Everyone knows how to titillate an ocelot — you oscillate its tit a lot. But designing a rigorous experiment on how tickling is processed by rat brains isn't as obvious, and is hardly mainstream in neuroscience.

What Ishiyama did was to drill tiny holes into the rodents' skulls and insert wires into their brains that could pick up or elicit electrical currents. A day later, he said, they were fully recovered from the operation — and were ready for tickling.

Using a terrarium typically reserved for lab shrews, Ishiyama made a "tickle box," covering its walls with black foam. Then, he lifted the rats out of their cages, bringing them to the box, and tickling them, on and off, for 15 minutes. All the while, their brain activity was being picked up by electrodes, zinging up through the holes in their skulls and along wires that fed into a computer, while a special microphone recorded their ultrasonic squeaks.

He found that certain networks of neurons in a brain region called the somatosensory cortex began to fire when he tickled the rats. It didn't start immediately; they had to learn first that Ishiyama's tickling hand wasn't a threat. Once they did, though, they went wild, chasing his hand when he stopped tickling them, making joy jumps and pleasure squeaks when he did.
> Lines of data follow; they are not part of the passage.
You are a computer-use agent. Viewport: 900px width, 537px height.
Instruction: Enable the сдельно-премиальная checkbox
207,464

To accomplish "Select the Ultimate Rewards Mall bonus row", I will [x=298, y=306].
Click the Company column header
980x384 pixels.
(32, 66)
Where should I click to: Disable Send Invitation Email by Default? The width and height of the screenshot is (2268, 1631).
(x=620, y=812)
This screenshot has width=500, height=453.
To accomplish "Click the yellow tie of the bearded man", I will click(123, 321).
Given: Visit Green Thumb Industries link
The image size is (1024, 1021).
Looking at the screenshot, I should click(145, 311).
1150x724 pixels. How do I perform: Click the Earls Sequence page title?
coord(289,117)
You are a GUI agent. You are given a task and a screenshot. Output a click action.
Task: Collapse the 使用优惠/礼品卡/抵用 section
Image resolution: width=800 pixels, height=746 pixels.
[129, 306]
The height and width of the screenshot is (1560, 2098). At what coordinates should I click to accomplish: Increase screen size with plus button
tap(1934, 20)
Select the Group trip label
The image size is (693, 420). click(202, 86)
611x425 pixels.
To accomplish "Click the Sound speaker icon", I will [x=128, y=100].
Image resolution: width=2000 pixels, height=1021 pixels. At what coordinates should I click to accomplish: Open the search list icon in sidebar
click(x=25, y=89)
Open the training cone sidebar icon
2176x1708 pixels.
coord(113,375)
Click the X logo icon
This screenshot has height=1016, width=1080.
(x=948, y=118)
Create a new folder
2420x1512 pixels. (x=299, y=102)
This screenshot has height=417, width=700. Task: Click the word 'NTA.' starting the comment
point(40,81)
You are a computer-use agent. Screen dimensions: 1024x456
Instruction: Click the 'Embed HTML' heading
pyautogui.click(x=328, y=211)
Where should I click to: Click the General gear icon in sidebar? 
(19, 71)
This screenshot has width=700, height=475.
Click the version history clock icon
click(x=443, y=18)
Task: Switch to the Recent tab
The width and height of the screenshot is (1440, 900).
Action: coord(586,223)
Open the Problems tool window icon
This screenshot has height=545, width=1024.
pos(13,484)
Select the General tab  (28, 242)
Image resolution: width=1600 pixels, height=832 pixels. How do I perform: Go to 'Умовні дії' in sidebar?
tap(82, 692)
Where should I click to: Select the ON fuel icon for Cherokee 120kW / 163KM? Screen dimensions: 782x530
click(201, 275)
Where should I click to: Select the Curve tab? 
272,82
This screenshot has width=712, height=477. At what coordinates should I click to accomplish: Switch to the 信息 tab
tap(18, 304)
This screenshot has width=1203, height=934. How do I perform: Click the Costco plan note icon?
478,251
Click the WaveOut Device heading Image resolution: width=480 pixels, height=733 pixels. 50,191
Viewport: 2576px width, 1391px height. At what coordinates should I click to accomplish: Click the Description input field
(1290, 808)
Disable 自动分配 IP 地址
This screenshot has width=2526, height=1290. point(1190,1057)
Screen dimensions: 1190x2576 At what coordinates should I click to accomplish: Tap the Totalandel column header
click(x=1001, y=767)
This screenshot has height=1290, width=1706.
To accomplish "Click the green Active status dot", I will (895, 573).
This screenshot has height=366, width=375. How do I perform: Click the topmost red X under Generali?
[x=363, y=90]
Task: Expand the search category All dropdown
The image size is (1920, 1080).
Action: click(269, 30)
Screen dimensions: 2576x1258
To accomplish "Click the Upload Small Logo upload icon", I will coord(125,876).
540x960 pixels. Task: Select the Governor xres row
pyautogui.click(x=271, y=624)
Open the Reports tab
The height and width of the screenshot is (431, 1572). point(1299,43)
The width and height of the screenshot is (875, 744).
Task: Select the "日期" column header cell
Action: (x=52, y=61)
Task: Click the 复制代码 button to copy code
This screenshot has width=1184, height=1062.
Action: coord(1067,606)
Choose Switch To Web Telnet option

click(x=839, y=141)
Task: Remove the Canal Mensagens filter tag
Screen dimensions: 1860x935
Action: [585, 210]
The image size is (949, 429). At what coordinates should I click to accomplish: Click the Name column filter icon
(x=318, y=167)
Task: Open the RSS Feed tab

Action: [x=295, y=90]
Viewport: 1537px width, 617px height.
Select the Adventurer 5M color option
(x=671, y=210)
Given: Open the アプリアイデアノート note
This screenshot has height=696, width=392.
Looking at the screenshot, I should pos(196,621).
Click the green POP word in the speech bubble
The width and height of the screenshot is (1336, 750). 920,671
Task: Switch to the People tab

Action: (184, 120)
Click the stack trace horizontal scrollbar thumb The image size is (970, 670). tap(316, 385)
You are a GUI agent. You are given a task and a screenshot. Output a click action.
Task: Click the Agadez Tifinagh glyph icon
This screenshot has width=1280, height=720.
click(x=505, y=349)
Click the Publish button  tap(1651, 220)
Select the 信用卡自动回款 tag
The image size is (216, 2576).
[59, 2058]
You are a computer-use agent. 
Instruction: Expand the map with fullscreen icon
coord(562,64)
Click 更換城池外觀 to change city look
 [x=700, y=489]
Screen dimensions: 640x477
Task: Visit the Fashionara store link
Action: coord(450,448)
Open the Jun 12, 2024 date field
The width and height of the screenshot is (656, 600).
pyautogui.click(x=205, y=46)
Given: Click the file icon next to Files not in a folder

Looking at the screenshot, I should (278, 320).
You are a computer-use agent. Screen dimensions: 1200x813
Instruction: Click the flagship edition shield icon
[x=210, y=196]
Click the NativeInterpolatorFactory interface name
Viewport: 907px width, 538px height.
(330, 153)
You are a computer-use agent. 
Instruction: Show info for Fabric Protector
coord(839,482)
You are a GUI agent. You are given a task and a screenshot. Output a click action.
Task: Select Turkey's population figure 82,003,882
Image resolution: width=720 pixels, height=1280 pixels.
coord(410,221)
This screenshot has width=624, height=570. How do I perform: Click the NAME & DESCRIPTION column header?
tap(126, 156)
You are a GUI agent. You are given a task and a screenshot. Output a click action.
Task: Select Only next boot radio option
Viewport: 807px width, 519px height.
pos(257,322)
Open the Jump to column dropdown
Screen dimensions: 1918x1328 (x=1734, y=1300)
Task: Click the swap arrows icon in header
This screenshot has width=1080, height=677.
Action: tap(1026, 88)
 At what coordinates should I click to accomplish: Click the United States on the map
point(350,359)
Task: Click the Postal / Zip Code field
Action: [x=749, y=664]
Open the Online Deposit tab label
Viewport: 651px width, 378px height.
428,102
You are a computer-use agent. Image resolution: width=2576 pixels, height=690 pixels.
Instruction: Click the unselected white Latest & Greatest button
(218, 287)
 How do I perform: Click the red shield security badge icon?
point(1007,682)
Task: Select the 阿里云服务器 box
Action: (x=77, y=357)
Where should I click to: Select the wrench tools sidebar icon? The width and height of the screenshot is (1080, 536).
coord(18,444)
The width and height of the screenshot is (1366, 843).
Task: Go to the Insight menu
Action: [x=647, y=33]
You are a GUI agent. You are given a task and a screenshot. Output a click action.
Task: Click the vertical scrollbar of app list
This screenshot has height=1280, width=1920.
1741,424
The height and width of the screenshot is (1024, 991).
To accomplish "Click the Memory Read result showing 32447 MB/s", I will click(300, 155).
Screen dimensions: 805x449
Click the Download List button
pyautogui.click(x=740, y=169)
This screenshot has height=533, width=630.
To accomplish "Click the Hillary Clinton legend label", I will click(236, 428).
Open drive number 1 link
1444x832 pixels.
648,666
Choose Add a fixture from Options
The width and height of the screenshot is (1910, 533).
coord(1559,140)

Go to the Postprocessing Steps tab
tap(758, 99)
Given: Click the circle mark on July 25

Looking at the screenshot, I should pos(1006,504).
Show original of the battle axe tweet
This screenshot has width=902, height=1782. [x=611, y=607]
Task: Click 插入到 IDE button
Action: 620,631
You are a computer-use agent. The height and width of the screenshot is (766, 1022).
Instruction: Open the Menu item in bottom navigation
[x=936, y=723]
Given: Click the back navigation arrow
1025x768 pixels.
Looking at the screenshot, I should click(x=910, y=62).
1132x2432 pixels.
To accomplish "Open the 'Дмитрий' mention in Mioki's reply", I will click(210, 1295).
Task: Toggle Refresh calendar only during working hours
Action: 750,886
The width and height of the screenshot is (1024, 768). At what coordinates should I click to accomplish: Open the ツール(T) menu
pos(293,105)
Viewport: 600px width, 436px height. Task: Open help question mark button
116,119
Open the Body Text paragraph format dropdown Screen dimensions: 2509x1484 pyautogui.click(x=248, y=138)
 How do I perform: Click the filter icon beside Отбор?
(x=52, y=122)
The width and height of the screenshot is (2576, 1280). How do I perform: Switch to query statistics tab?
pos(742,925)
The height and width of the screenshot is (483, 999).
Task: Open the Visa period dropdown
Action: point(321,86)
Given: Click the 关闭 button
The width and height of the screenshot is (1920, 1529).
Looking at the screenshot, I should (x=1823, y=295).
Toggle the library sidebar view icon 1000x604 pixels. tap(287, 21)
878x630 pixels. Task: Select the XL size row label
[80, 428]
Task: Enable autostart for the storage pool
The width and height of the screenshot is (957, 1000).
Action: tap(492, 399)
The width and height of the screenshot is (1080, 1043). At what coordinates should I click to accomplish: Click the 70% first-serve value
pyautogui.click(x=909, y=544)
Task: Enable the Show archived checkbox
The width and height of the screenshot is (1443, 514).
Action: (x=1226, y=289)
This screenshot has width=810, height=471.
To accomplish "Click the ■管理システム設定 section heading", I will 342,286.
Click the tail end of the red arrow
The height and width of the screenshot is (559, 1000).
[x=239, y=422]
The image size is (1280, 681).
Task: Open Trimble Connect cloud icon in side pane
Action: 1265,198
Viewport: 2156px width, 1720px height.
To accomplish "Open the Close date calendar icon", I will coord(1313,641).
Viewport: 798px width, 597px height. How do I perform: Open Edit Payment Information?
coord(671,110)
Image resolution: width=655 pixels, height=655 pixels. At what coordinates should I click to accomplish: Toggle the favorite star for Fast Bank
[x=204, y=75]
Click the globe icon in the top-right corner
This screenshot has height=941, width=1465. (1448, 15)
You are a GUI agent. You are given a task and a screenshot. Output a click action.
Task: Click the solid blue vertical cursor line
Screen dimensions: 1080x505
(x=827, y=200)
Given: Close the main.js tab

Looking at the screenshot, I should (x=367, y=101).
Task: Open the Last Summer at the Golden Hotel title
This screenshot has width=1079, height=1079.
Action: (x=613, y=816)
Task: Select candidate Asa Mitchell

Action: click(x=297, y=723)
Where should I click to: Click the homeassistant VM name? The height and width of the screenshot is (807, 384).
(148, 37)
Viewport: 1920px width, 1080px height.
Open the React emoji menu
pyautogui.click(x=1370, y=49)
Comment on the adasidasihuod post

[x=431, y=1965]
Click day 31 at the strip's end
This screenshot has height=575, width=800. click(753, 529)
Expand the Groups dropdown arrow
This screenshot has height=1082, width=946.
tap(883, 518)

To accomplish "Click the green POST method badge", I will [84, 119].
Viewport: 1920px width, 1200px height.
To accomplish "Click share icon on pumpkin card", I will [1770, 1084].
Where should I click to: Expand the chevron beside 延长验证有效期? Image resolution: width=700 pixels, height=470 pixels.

"At the first day, they rarely chased my hand, they didn't recognize my hand as a playmate yet," he said. "But after a few days they learned, and they started playing with my hand."

What was surprising was that the same neurons in the somatosensory cortex fired while the rats were playing with his hand, as though the tickling was still going on.

"If I transfer them to the tickle box, some rats already start vocalizing because they know I will tickle them," said Ishiyama.

But when he put them in a stressful situation — balancing them on a small platform with their nocturnal faces blinded by a bright light — they no longer reacted to the tickling, either in their behavior or in their brain activity.

To make sure that he had indeed found a place in the brain where tickling is processed, Ishiyama then stimulated that area with electrical currents. The rats began to jump like rabbits and sing like birds.

"The authors have been very adventurous; they are not looking under the streetlamp," said Daniel O'Connor, a neuroscientist at Johns Hopkins who studies touch, and who was not involved in the study.

O'Connor noted that the perception of touch — the shape and texture of an object, whether it's vibrating — are different from the emotions triggered, and neuroscientists often thought that the emotional response wasn't processed in the somatosensory cortex along with the more basic feelings. To him, that finding was very surprising.

"Why does the world literally feel different when you are stressed out?" he said. "This is a first step towards answering that question. It gives us a way to approach it with experimental rigor."